══ PROVIDED RECORDS
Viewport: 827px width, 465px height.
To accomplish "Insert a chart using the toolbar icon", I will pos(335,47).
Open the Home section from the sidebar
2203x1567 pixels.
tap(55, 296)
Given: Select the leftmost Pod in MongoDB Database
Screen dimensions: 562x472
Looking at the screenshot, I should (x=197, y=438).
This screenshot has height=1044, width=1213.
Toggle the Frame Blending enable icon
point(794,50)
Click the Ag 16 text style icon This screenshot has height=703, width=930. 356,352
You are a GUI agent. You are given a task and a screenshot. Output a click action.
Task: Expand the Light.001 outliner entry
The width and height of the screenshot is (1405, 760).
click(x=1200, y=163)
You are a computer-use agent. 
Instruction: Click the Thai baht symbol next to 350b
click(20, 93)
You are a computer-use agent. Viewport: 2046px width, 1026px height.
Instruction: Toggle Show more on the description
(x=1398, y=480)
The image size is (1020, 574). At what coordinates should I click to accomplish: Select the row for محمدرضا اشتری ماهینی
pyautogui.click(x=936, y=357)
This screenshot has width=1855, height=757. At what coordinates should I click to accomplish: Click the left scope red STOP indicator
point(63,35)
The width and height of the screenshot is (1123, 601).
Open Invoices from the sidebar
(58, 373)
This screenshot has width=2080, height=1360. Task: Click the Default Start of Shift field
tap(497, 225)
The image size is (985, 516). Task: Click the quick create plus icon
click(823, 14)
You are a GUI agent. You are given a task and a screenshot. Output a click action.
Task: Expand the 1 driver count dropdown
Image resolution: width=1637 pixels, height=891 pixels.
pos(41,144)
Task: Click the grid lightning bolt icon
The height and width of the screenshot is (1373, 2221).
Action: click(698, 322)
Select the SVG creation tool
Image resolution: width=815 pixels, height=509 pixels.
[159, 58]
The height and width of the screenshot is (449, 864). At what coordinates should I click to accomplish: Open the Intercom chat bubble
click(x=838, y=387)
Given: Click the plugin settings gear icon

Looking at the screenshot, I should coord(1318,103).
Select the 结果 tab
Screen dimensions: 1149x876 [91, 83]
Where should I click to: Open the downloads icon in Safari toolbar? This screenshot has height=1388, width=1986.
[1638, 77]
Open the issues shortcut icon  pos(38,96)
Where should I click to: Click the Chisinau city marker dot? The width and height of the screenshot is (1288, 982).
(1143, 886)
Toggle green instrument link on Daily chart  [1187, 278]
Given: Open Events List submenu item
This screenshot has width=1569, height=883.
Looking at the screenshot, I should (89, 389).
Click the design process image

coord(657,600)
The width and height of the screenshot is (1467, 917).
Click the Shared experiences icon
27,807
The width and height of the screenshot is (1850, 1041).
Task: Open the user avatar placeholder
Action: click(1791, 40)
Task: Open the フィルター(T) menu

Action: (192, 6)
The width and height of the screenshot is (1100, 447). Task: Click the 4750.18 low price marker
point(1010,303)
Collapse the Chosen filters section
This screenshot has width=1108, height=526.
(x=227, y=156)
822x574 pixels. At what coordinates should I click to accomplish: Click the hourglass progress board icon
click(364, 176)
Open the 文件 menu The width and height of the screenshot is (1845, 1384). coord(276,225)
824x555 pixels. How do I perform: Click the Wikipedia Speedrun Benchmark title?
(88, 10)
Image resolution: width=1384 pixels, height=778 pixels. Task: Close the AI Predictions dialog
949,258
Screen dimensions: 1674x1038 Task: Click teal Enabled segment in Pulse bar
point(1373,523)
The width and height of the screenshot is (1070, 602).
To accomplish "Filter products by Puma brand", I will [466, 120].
════
#### [WHAT NEEDS TO BE DONE]
After locating the line holding "Toggle the Frame Blending enable icon" above, output exactly that line and every line after it through the line holding "You are a computer-use agent. Viewport: 2046px". Include nothing else.

#### [RESPONSE FOR THIS EXERCISE]
Toggle the Frame Blending enable icon
point(794,50)
Click the Ag 16 text style icon This screenshot has height=703, width=930. 356,352
You are a GUI agent. You are given a task and a screenshot. Output a click action.
Task: Expand the Light.001 outliner entry
The width and height of the screenshot is (1405, 760).
click(x=1200, y=163)
You are a computer-use agent. 
Instruction: Click the Thai baht symbol next to 350b
click(20, 93)
You are a computer-use agent. Viewport: 2046px width, 1026px height.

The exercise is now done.